= Beginning of Section =

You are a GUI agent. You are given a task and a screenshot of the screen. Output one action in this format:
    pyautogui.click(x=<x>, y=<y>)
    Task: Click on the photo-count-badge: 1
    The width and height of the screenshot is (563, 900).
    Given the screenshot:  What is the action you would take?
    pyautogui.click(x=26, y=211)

= End of Section =

§ **Directions**:
Can you give every line of the entries above as a Markdown table with the columns No. and Text, numbering the rows and leaving out blank lines?

§ **Response to the task**:
| No. | Text |
|---|---|
| 1 | You are a GUI agent. You are given a task and a screenshot of the screen. Output one action in this format: |
| 2 |     pyautogui.click(x=<x>, y=<y>) |
| 3 |     Task: Click on the photo-count-badge: 1 |
| 4 |     The width and height of the screenshot is (563, 900). |
| 5 |     Given the screenshot:  What is the action you would take? |
| 6 |     pyautogui.click(x=26, y=211) |